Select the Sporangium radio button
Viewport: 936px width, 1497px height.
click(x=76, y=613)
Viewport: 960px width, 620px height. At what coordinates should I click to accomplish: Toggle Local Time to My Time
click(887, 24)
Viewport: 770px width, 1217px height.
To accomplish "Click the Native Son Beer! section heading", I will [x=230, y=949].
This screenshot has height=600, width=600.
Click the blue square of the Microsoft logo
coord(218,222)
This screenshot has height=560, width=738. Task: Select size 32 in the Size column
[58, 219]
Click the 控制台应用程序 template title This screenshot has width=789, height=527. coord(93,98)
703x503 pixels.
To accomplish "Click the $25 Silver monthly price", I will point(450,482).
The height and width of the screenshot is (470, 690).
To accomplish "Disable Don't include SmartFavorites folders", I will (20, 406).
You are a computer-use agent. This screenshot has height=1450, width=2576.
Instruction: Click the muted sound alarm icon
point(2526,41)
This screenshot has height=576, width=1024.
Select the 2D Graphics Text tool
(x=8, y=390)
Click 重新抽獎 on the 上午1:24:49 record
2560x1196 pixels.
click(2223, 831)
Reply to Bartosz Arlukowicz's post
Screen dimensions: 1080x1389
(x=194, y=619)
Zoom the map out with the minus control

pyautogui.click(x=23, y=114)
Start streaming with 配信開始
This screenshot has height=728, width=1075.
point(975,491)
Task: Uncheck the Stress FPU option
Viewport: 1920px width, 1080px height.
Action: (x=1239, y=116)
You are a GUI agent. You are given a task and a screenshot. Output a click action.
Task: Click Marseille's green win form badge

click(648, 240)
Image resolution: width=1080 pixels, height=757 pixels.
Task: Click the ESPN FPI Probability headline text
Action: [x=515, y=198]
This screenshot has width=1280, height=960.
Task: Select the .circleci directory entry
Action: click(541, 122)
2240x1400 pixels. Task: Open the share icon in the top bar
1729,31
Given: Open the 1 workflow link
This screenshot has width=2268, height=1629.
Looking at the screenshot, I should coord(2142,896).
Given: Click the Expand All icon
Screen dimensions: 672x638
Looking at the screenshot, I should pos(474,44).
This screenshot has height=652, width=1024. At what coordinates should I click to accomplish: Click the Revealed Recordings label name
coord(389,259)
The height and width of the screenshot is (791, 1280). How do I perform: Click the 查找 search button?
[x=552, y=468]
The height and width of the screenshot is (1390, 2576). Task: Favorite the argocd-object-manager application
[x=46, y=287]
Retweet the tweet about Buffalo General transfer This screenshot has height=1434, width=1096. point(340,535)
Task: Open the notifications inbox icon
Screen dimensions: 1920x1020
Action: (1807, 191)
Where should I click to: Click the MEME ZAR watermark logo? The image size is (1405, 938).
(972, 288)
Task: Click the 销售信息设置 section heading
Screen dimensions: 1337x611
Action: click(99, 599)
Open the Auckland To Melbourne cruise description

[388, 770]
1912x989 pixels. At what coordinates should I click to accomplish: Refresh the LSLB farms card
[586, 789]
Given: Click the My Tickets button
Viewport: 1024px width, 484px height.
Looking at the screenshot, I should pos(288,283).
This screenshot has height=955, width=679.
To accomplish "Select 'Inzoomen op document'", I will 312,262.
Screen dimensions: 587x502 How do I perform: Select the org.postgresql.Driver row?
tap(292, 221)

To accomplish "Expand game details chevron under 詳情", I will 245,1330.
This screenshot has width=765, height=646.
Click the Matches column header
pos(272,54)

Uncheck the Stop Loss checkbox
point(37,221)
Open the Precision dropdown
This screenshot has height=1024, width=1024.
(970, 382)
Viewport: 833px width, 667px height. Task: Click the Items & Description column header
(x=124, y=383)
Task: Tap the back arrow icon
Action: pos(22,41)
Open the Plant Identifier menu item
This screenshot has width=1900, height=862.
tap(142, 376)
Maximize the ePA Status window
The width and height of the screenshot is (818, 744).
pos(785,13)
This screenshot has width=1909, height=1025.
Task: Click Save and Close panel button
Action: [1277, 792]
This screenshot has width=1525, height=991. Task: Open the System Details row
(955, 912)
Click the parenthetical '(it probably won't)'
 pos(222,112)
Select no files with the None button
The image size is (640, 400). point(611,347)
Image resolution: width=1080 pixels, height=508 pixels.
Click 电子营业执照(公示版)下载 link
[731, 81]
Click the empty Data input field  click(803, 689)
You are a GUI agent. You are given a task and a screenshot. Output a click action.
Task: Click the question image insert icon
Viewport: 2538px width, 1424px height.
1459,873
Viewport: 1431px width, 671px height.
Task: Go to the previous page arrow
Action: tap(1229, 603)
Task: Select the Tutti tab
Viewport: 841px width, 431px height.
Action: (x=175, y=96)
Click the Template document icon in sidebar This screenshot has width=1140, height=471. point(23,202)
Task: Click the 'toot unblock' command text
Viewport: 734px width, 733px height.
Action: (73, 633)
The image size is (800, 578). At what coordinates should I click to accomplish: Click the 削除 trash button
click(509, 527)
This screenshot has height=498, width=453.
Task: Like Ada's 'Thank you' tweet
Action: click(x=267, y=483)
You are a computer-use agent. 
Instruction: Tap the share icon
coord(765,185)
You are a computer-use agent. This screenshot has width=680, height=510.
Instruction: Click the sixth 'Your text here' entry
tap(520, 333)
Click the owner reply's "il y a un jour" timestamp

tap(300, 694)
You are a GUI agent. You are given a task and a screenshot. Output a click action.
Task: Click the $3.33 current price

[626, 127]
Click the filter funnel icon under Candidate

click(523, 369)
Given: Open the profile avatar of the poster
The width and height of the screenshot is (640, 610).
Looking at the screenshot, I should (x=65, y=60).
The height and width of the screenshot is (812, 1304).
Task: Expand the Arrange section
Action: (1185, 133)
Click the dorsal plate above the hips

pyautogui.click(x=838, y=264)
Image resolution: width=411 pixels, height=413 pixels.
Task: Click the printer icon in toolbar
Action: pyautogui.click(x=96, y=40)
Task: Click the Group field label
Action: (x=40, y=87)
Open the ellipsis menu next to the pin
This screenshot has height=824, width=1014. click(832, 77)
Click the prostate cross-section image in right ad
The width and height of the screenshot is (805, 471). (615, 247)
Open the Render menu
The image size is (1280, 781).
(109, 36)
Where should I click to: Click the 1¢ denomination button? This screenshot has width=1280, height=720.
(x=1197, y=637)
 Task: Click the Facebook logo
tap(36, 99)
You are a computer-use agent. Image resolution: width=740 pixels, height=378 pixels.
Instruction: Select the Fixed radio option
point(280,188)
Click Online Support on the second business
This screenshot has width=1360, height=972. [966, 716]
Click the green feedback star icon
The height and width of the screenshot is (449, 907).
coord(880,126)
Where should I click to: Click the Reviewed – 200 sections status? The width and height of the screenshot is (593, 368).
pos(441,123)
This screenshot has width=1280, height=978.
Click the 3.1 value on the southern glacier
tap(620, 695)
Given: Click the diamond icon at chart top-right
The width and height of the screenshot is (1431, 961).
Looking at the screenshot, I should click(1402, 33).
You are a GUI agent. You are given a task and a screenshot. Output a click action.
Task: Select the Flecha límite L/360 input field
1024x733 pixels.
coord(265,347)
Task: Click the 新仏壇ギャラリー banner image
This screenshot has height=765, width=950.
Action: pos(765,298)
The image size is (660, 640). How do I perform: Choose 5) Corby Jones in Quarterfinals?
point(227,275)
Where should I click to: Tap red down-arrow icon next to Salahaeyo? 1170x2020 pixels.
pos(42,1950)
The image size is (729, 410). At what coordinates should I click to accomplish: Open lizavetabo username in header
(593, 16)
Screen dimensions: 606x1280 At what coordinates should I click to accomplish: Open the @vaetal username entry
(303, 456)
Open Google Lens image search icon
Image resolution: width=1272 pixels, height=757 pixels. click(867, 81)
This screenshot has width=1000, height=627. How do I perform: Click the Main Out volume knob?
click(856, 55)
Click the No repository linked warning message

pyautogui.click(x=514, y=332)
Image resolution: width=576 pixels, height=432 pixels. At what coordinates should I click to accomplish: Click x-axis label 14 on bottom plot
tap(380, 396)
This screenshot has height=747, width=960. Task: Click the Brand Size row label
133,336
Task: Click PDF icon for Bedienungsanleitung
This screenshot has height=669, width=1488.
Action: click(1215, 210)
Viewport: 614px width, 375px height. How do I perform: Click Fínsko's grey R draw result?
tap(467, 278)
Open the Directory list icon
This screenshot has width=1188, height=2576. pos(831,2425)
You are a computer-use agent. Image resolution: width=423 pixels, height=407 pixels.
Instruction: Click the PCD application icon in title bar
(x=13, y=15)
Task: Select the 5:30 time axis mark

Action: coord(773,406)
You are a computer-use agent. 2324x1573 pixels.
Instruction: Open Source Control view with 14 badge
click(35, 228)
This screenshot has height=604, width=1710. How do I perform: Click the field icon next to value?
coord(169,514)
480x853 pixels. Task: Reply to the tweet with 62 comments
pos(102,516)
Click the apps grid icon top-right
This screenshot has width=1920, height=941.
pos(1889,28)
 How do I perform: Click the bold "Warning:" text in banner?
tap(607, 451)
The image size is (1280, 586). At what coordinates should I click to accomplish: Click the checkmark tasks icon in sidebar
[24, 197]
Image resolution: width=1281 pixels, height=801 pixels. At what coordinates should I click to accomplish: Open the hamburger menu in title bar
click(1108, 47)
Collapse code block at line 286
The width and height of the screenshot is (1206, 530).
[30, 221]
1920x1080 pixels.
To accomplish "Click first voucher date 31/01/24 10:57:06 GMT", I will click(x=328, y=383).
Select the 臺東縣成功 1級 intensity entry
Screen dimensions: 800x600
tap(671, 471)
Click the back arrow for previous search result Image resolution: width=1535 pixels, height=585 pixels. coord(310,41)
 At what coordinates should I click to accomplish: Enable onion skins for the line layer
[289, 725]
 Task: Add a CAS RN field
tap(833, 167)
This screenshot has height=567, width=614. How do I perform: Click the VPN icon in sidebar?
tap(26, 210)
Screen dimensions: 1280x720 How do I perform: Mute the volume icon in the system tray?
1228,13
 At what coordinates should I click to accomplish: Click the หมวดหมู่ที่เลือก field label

_WHAT TO PRODUCE:_ Express the rows as a Markdown table with the columns Row and Line. Begin at the line that has "Maximize the ePA Status window", stop after the line that has "Action: (73, 633)", number each line, and leave out blank lines.

_OUTPUT OF THE EXERCISE:_
| Row | Line |
|---|---|
| 1 | Maximize the ePA Status window |
| 2 | The width and height of the screenshot is (818, 744). |
| 3 | pos(785,13) |
| 4 | This screenshot has width=1909, height=1025. |
| 5 | Task: Click Save and Close panel button |
| 6 | Action: [1277, 792] |
| 7 | This screenshot has width=1525, height=991. Task: Open the System Details row |
| 8 | (955, 912) |
| 9 | Click the parenthetical '(it probably won't)' |
| 10 |  pos(222,112) |
| 11 | Select no files with the None button |
| 12 | The image size is (640, 400). point(611,347) |
| 13 | Image resolution: width=1080 pixels, height=508 pixels. |
| 14 | Click 电子营业执照(公示版)下载 link |
| 15 | [731, 81] |
| 16 | Click the empty Data input field  click(803, 689) |
| 17 | You are a GUI agent. You are given a task and a screenshot. Output a click action. |
| 18 | Task: Click the question image insert icon |
| 19 | Viewport: 2538px width, 1424px height. |
| 20 | 1459,873 |
| 21 | Viewport: 1431px width, 671px height. |
| 22 | Task: Go to the previous page arrow |
| 23 | Action: tap(1229, 603) |
| 24 | Task: Select the Tutti tab |
| 25 | Viewport: 841px width, 431px height. |
| 26 | Action: (x=175, y=96) |
| 27 | Click the Template document icon in sidebar This screenshot has width=1140, height=471. point(23,202) |
| 28 | Task: Click the 'toot unblock' command text |
| 29 | Viewport: 734px width, 733px height. |
| 30 | Action: (73, 633) |